■ REQUIRED WORK
State how many lines of the material below contain the word "SkateTillDeath". Add nothing else.

■ EXTRACTED INFORMATION
[Start of Attachment]
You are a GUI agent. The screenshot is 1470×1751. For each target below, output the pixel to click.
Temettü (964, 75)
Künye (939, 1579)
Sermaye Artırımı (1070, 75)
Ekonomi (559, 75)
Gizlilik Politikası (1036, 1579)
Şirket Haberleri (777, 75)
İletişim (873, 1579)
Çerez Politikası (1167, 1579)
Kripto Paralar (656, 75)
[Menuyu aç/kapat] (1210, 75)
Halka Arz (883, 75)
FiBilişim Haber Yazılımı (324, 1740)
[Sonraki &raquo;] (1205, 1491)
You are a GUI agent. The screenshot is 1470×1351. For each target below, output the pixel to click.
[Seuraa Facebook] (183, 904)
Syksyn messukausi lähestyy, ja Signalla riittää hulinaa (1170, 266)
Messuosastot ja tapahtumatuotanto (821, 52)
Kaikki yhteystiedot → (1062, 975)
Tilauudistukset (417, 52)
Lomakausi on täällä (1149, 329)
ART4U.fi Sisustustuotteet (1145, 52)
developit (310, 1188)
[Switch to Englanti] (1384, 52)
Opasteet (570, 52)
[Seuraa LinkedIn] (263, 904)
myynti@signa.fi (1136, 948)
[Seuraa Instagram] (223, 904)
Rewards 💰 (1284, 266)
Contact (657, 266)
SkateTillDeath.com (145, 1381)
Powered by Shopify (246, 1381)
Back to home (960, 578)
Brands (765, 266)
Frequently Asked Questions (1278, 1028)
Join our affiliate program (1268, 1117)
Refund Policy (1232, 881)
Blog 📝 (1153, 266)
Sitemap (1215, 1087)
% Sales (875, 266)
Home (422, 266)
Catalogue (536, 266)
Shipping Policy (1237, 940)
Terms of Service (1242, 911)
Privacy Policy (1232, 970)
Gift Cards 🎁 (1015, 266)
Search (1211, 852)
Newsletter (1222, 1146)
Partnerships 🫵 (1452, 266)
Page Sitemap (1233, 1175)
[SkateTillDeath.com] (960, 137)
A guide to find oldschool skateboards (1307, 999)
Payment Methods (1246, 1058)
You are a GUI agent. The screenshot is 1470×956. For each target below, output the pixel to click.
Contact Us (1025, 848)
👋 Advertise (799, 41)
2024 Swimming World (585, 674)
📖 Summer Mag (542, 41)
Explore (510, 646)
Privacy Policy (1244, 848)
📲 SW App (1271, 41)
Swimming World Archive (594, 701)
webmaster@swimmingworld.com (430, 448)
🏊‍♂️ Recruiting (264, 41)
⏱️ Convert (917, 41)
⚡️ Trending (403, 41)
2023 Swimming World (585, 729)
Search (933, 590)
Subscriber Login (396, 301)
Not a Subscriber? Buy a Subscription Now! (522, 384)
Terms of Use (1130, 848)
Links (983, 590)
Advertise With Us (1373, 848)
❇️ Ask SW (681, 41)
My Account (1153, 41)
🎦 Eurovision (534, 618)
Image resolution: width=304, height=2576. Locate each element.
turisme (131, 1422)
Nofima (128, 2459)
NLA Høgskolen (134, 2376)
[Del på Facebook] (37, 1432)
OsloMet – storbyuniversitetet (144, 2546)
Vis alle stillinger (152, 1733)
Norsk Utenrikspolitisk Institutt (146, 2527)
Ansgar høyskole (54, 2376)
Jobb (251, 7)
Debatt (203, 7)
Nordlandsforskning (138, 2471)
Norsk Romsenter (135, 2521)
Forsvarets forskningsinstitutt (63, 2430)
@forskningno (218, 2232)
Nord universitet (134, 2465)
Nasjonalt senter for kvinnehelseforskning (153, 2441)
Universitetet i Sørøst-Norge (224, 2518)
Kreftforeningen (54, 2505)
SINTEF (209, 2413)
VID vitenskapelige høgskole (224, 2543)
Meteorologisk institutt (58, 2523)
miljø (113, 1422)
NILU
[End of Attachment]
■ SOLUTION TO THE EXERCISE
2